# Multiple Linear Regression with sklearn on real estate data

Given a real estate dataset. 

 file: 'real_estate_price_size_year1.csv'. 

Creating a multiple linear regression and with the following: 

-  the intercept and coefficient(s)
-  the R-squared and Adjusted R-squared
-  Comparing the R-squared and the Adjusted R-squared
-  Using the model to make a prediction about an apartment with size 750 sq.ft. from 2009
-  Find the univariate (or multivariate if you wish - see the article) p-values of the two variables.
-  Create a summary table with your findings

In this exercise, the dependent variable is 'price', while the independent variables are 'size' and 'year'.
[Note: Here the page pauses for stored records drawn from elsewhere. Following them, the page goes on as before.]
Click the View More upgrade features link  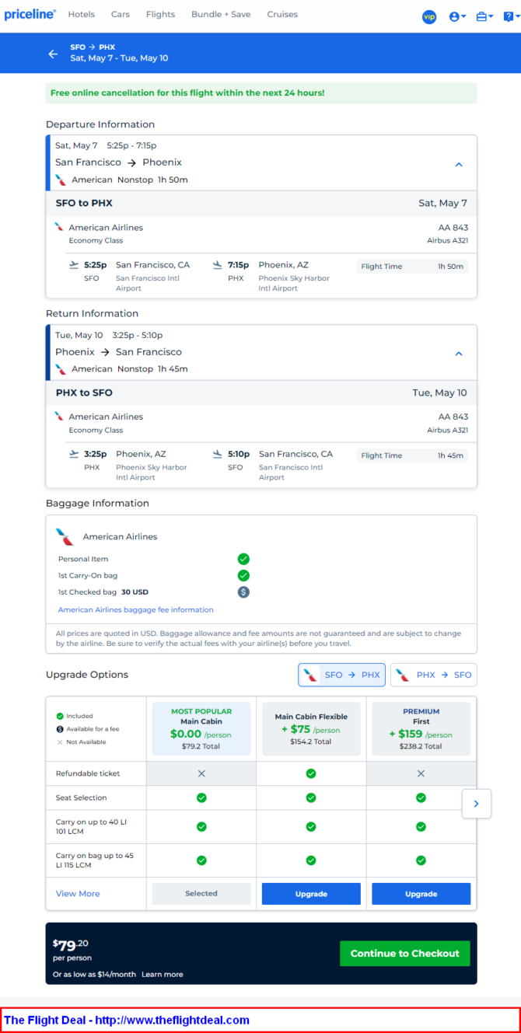[78, 894]
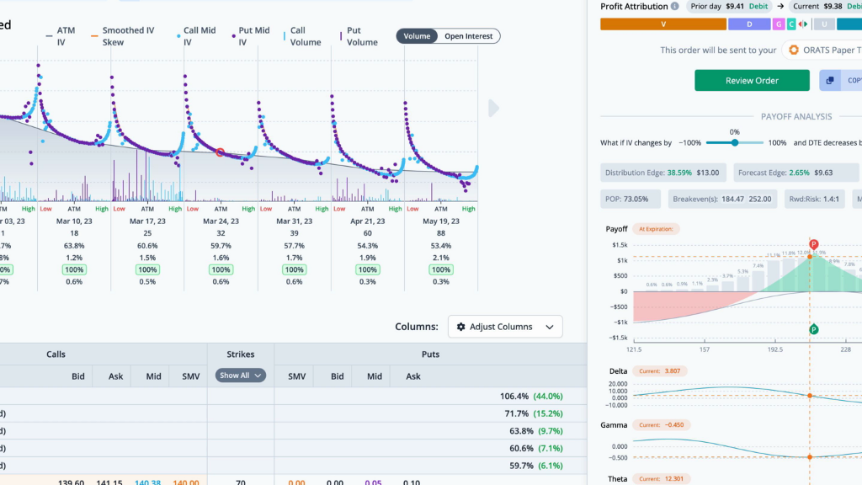Open the At Expiration payoff selector
Image resolution: width=862 pixels, height=485 pixels.
coord(657,229)
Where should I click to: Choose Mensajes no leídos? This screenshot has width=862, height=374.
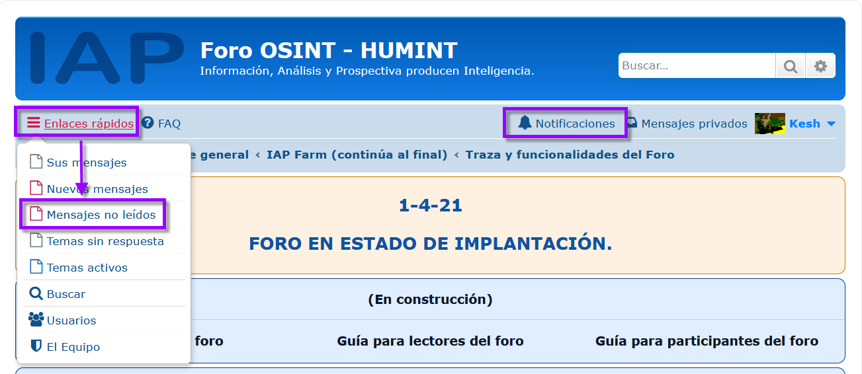pos(101,215)
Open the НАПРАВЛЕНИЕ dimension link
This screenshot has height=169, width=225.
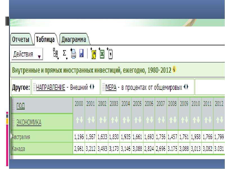(51, 87)
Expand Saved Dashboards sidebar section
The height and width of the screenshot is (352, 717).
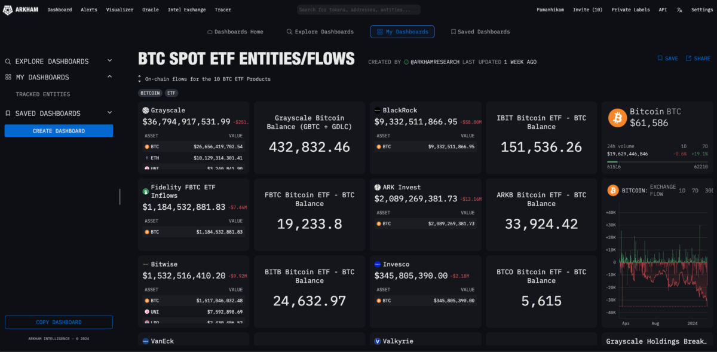109,113
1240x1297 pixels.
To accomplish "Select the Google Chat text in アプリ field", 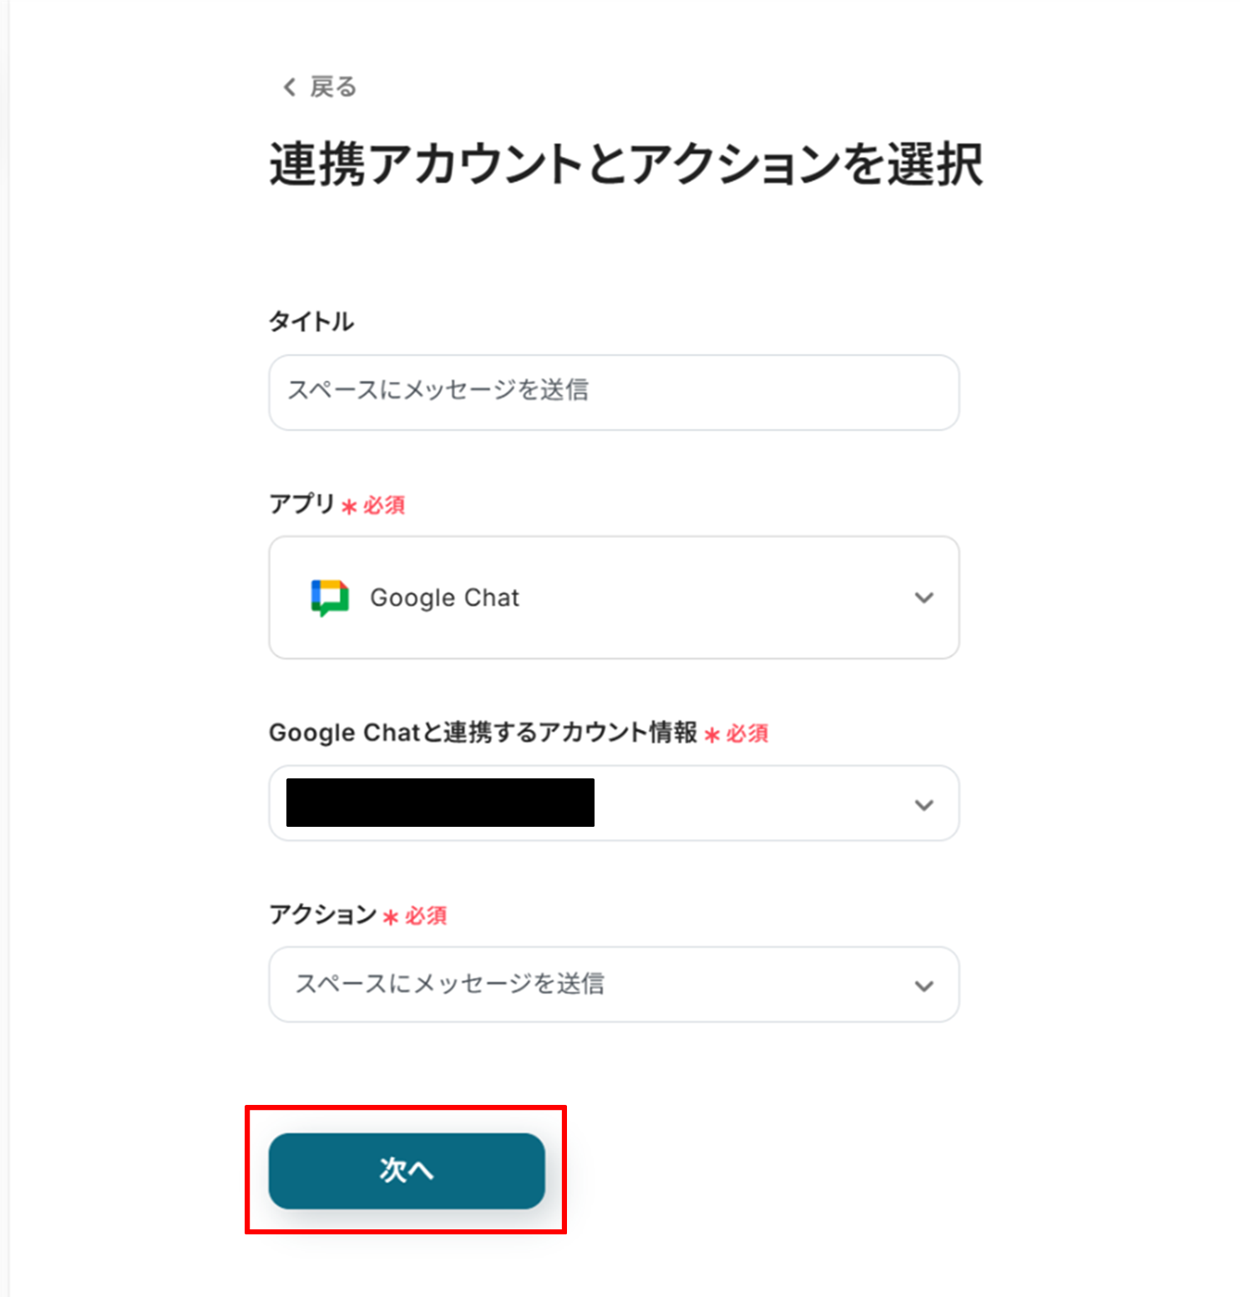I will 444,598.
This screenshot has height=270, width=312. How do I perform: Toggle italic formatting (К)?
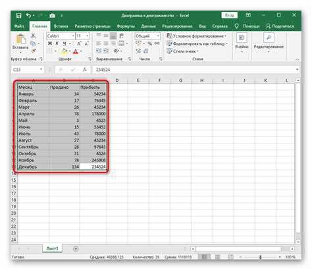pyautogui.click(x=57, y=43)
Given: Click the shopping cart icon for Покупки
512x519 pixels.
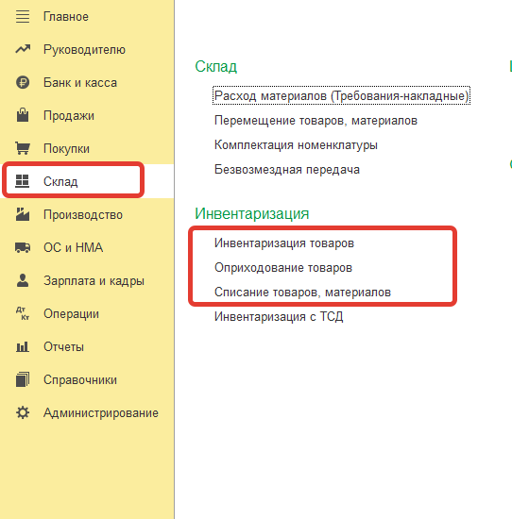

## Importing the relevant libraries

In [1]:
import pandas as pd
import numpy as np
import matplotlib.pyplot as plt
import seaborn as sns
sns.set()
from sklearn.linear_model import LinearRegression


## Load the data

In [2]:
data = pd.read_csv( 'real_estate_price_size_year1.csv')
data

Unnamed: 0,price,size,year
0,234314.144,643.09,2015
1,228581.528,656.22,2009
2,281626.336,487.29,2018
3,401255.608,1504.75,2015
4,458674.256,1275.46,2009
5,245050.280,575.19,2006
6,265129.064,570.89,2015
7,175716.480,620.82,2006
8,331101.344,682.26,2018
9,218630.608,694.52,2009


In [3]:
data.describe()

Unnamed: 0,price,size,year
count,100.0,100.0,100.0
mean,292289.47016,853.0242,2012.6
std,77051.727525,297.941951,4.729021
min,154282.128,479.75,2006.0
25%,234280.148,643.33,2009.0
50%,280590.716,696.405,2015.0
75%,335723.696,1029.3225,2018.0
max,500681.128,1842.51,2018.0


In [4]:
data.head()

Unnamed: 0,price,size,year
0,234314.144,643.09,2015
1,228581.528,656.22,2009
2,281626.336,487.29,2018
3,401255.608,1504.75,2015
4,458674.256,1275.46,2009


## Creating the regression

### Declaring the dependent and the independent variables

In [5]:
x = data[["size","year"]]
y = data["price"]

### Regression

In [6]:
reg = LinearRegression()

In [7]:
reg.fit(x,y)

LinearRegression(copy_X=True, fit_intercept=True, n_jobs=None,
         normalize=False)

### Finding the intercept

In [8]:
reg.intercept_

-5772267.017463278

### Finding the coefficients

In [9]:
reg.coef_

array([ 227.70085401, 2916.78532684])

### Calculate the R-squared

In [10]:
reg.score(x,y)

0.7764803683276793

### Calculate the Adjusted R-squared

In [11]:
# R2 = 1-(1-r2)*n-1/n-p-1
r2 = reg.score(x,y)
n = x.shape[0]
p = x.shape[1]
Adjusted_r2 = 1-(1-r2)*n-1/(n-p-1)
Adjusted_r2

-21.362272445582587

### Compare the R-squared and the Adjusted R-squared

Answer...

### Compare the Adjusted R-squared with the R-squared of the simple linear regression

Answer...

### Making predictions

Find the predicted price of an apartment that has a size of 750 sq.ft. from 2009.

In [12]:
reg.predict([[750,2009]])

array([258330.34465995])

# Calculate the univariate p-values of the variables

In [13]:
from sklearn.feature_selection import f_regression

In [14]:
f_regression(x,y)

(array([285.92105192,   0.85525799]), array([8.12763222e-31, 3.57340758e-01]))

In [15]:
p_value = f_regression(x,y)[1]
p_value

array([8.12763222e-31, 3.57340758e-01])

In [16]:
p_value.round(3)

array([0.   , 0.357])

### Create a summary table with your findings

In [17]:
new_table = pd.DataFrame(data=x.columns.values, columns = ["features"])
new_table["coefficient"]  = reg.coef_
new_table["p_value"] = p_value.round(3)
new_table

Unnamed: 0,features,coefficient,p_value
0,size,227.700854,0.0
1,year,2916.785327,0.357


Answer...